Numéro 23 avait obtenu gratuitement en 2012 une autorisation d’émettre, accordée par le CSA, alors présidé par Michel Boyon, dans le cadre d’un appel d’offres pour six nouvelles fréquences. La chaîne avait fait valoir qu’elle défendrait la diversité. En 2015, Numéro 23 avait annoncé son intention de se vendre au groupe NextRadio TV d’Alain Weill pour 88,2 millions d’euros. Estimant qu’il s’agissait d’une spéculation frauduleuse sur une fréquence publique, le CSA, présidé par Olivier Schrameck, a décidé en octobre 2015 de retirer à la chaîne son autorisation de diffusion, une première. "Il y a un scandale dans l’affectation de Numéro 23", a déclaré M. Rogemont à l’AFP. Le CSA avait pris la précaution d’introduire dans la convention de Numéro 23 un délai de deux ans et demi avant une éventuelle cession. Le fait même que le CSA ait jugé nécessaire d’introduire cette clause, "de façon totalement inédite, […] ne peut qu’interroger sur sa connaissance de l’objectif réel de l’opération", avance l’auteur du rapport. C’était "ouvrir la porte à une vente rapide", a-t-il jugé.

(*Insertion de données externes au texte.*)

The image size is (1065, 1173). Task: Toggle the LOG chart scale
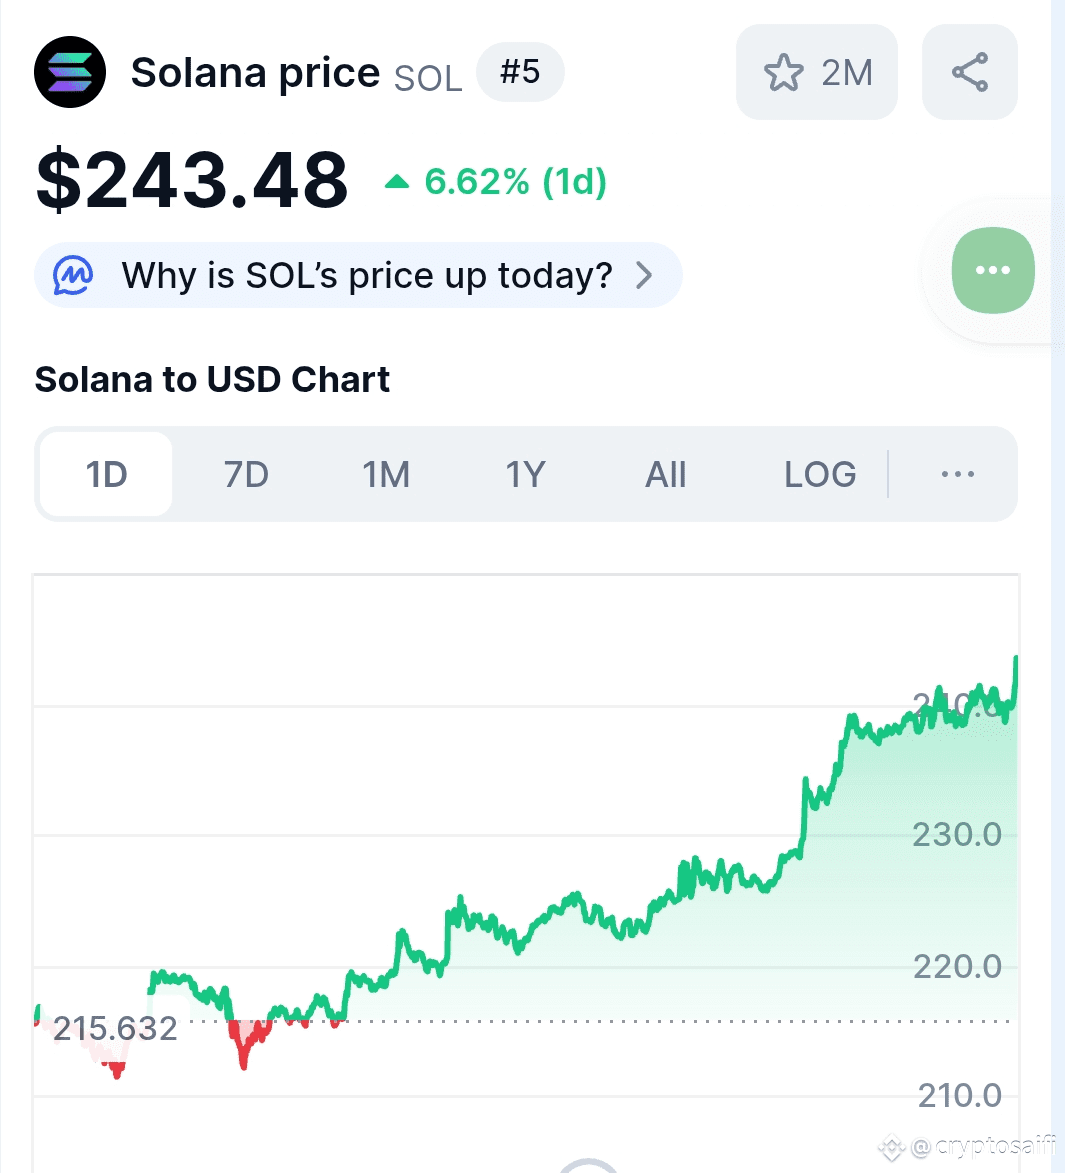(x=820, y=474)
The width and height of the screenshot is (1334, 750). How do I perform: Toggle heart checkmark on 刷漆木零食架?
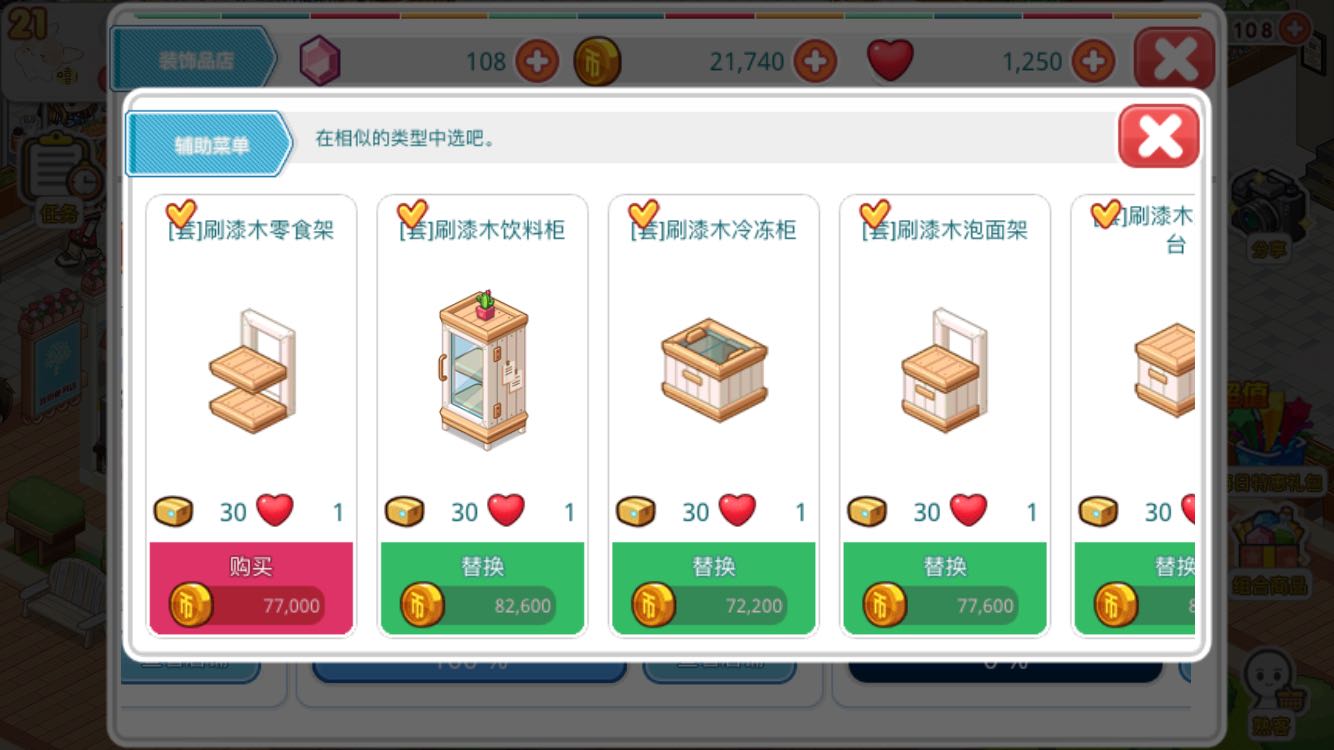pos(180,213)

Le député pointe aussi du doigt les "obligations particulièrement peu ambitieuses" réclamées par le CSA en contrepartie de l’attribution d’une fréquence à Numéro 23, alors qu’il est "comptable de la qualité de la plate-forme hertzienne". Ces obligations "n’ont pas été remplies par Numéro 23", estime-t-il, regrettant que le régulateur ne s’en soit pas ému "avant le déclenchement d’une polémique sans précédent", en octobre 2015. Les questions et les accusations portées par la presse et les députés sont ainsi "suffisamment graves pour que le rapporteur sollicite la mise en place d’une commission d’enquête", estime Marcel Rogemont.